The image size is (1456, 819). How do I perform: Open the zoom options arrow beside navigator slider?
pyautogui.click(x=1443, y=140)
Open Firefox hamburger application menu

...

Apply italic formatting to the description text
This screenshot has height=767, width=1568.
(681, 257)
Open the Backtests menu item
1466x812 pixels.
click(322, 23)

* * *

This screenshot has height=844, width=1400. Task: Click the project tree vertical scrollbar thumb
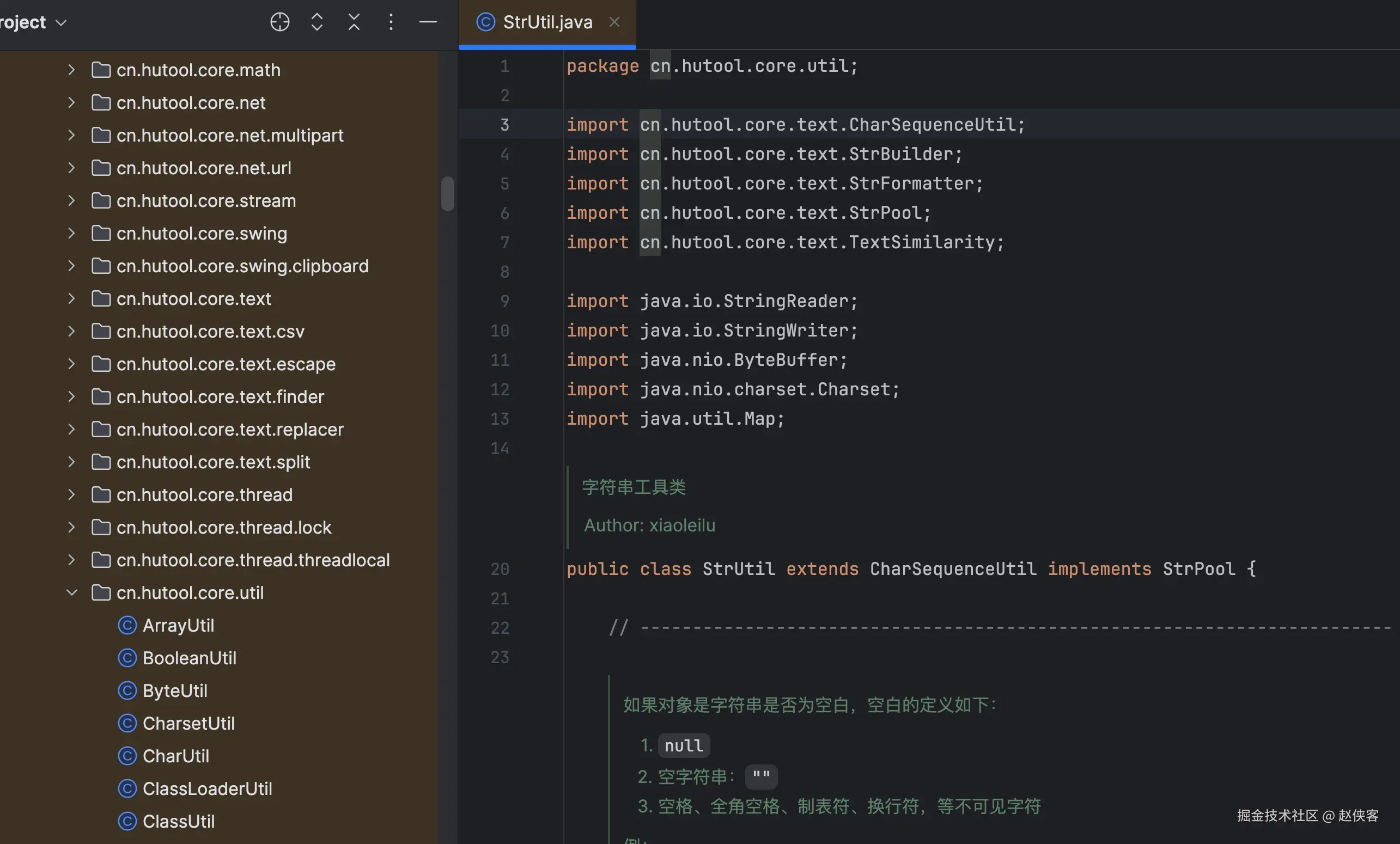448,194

WORK TO COMPLETE:
What lines in the data above contain the word "menu"? Copy them all.

COMPLETED EXERCISE:
Open Firefox hamburger application menu
Open the Backtests menu item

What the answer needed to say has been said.